## PROVIDED RECORDS

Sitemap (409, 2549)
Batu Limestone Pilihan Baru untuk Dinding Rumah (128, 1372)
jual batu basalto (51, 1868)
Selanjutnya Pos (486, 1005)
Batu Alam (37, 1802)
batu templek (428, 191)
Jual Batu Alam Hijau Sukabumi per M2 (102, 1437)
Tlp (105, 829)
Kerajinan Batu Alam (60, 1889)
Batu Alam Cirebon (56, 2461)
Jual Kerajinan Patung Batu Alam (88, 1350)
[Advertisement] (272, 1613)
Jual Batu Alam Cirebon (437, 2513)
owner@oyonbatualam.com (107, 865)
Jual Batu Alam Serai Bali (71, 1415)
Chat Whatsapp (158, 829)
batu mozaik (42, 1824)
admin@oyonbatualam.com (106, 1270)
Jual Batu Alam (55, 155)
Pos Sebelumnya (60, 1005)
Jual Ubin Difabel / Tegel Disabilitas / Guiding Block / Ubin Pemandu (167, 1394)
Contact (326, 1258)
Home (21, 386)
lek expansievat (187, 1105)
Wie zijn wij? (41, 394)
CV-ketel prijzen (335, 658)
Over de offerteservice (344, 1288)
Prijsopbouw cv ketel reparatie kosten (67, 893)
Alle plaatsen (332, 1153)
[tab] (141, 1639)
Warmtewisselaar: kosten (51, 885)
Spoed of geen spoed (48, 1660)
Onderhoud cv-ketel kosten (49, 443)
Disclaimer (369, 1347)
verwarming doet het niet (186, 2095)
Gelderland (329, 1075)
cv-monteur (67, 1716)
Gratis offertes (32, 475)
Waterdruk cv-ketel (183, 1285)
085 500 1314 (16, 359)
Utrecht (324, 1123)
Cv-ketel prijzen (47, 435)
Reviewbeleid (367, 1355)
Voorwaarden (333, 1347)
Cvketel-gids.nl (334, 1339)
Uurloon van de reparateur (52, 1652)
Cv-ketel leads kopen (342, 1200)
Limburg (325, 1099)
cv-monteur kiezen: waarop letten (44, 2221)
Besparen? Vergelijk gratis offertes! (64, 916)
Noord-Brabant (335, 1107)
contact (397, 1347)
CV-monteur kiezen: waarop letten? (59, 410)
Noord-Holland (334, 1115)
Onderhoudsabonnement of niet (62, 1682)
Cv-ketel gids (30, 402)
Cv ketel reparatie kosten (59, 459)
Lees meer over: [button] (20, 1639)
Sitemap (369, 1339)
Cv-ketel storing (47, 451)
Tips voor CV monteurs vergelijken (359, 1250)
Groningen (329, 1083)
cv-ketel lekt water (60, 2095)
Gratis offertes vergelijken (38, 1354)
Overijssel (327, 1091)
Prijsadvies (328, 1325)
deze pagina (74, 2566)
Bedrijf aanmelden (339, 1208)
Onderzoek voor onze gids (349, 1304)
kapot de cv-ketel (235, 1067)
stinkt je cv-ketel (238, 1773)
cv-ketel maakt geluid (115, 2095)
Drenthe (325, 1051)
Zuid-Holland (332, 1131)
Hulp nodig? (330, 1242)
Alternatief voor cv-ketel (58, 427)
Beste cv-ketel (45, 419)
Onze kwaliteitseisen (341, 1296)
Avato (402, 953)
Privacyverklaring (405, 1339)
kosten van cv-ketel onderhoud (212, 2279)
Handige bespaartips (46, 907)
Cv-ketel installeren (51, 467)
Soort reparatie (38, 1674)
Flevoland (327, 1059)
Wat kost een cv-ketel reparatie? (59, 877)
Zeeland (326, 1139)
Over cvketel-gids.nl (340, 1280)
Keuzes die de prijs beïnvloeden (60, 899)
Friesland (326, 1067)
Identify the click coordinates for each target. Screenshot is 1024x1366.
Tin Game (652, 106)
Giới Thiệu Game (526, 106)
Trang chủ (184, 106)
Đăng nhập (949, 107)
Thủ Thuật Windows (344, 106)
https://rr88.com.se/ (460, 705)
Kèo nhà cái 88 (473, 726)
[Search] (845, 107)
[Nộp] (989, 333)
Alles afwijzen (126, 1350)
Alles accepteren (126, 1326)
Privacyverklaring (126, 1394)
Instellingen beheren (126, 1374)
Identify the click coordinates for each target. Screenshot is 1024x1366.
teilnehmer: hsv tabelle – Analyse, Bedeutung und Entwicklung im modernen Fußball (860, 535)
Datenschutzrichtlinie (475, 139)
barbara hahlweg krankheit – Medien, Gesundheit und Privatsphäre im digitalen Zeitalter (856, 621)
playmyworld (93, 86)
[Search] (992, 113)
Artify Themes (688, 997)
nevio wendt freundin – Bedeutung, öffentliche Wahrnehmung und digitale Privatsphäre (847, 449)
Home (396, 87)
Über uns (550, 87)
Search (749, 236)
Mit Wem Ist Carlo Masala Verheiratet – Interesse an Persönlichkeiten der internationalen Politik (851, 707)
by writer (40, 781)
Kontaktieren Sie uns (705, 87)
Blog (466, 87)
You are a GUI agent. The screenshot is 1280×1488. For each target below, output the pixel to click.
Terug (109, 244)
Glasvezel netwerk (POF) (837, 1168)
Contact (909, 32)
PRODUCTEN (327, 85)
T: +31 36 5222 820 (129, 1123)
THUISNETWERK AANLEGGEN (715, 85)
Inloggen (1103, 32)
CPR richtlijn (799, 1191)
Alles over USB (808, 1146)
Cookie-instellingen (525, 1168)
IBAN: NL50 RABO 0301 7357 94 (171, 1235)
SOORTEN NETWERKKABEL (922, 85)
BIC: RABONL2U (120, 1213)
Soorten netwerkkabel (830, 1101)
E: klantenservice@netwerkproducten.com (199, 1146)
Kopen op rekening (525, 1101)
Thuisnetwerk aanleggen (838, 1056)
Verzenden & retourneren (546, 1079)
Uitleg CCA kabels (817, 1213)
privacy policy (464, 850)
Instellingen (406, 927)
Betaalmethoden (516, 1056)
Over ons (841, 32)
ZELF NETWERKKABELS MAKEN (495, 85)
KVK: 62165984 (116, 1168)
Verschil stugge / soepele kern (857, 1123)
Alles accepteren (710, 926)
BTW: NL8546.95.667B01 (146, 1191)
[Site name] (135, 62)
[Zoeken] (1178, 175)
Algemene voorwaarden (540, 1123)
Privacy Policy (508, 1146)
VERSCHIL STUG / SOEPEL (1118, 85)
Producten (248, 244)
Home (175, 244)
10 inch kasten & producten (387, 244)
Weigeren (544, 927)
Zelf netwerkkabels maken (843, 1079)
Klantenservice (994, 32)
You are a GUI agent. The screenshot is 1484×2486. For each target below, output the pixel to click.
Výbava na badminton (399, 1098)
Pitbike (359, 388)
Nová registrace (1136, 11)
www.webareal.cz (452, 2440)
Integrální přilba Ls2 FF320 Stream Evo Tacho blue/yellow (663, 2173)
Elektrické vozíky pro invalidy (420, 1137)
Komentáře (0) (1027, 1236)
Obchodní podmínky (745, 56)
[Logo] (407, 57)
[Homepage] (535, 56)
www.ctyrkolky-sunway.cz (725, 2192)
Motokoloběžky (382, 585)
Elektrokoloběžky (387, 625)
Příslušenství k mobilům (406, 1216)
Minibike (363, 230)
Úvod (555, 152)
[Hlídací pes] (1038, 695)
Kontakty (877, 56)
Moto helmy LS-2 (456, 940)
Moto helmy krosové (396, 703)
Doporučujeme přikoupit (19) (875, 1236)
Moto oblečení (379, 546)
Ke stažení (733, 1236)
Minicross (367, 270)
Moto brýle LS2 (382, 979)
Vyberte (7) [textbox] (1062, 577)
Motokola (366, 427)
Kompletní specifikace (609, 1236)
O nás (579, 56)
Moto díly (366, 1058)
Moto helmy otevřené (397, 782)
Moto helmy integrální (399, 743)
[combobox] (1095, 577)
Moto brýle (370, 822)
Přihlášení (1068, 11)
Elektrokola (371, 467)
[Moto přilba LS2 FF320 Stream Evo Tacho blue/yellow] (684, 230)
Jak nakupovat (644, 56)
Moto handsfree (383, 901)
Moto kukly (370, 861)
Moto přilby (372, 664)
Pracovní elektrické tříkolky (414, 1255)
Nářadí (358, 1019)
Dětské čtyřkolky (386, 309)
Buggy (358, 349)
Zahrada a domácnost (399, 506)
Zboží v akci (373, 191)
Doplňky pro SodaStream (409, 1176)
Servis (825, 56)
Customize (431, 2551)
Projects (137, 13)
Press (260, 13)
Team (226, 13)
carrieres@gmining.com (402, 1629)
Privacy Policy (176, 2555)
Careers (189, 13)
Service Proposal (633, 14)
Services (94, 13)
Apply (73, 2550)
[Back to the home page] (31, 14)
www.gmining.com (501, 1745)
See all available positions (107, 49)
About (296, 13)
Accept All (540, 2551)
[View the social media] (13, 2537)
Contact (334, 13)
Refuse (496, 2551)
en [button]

## ASSIGNMENT
Lines with "přilba" in the records above: copy every one of them.

## RESPONSE AREA
Integrální přilba Ls2 FF320 Stream Evo Tacho blue/yellow (663, 2173)
[Moto přilba LS2 FF320 Stream Evo Tacho blue/yellow] (684, 230)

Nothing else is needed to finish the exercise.